Replacing a nonworking gene with a new one is opening a new world for children and teens with the inherited retinal disease called Leber congenital amaurosis.
"This is a gene therapy that can restore some vision to people who have very limited vision or no vision due to the mutation in the RPE65 gene, and as such, it's a great breakthrough," said Stephen Rose, chief research officer at the Foundation Fighting Blindness. For those who have already received the therapy, the treatment has been life-changing.
If approved by the FDA advisory panel, the treatment would be on its way to becoming the first gene therapy approved for an inherited disease, said Rose. His foundation helped fund the research that led to the treatment. The FDA typically follows the advice of its expert panels.

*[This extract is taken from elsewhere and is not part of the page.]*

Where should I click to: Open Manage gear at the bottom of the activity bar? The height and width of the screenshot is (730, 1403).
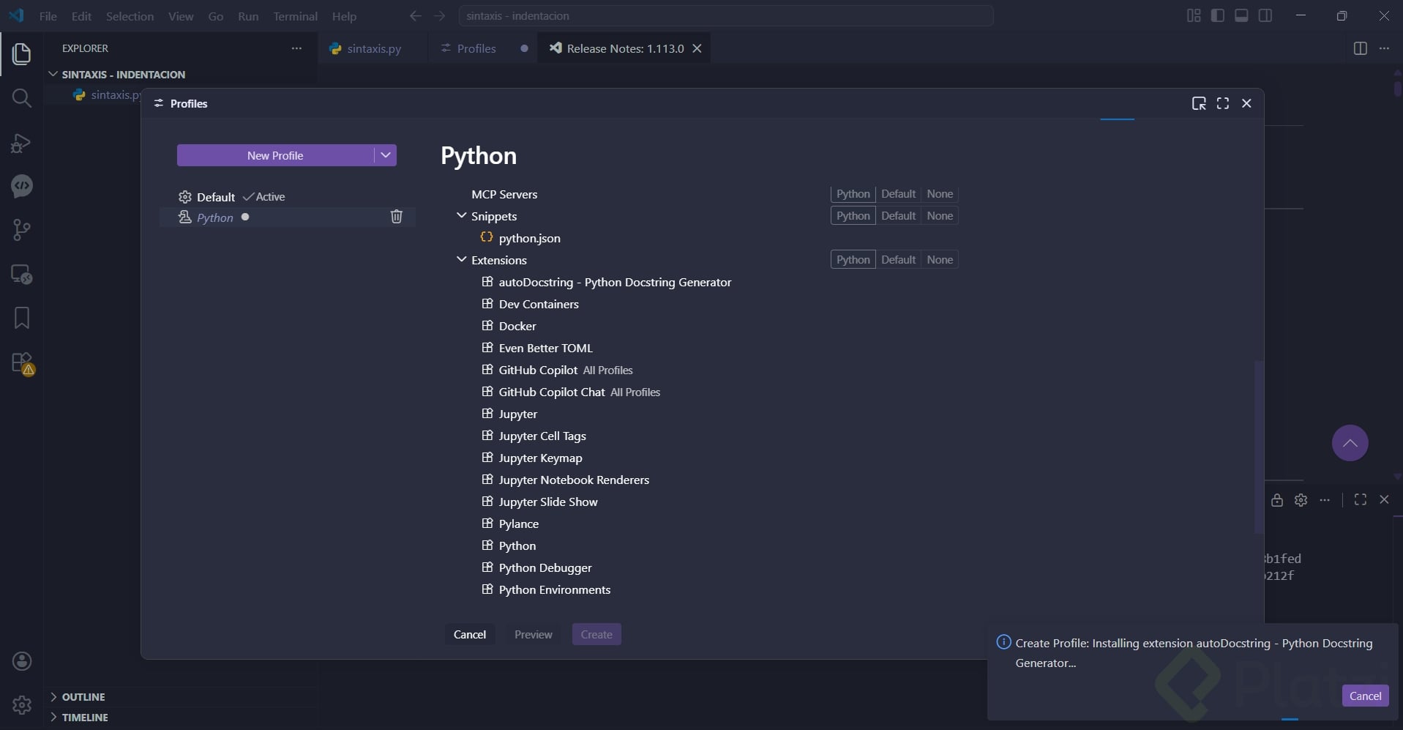tap(22, 704)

Only one other gene therapy has so far met FDA approval - a cancer treatment that the agency sanctioned in August.
This type of vision loss is rare and affects about 1,000 people in the United States, Rose said. "But for these individuals who are essentially blind, it's a huge impact," he said.
In total, about 200,000 Americans have some type of inherited disease that causes blindness involving some 250 different genes, Rose said.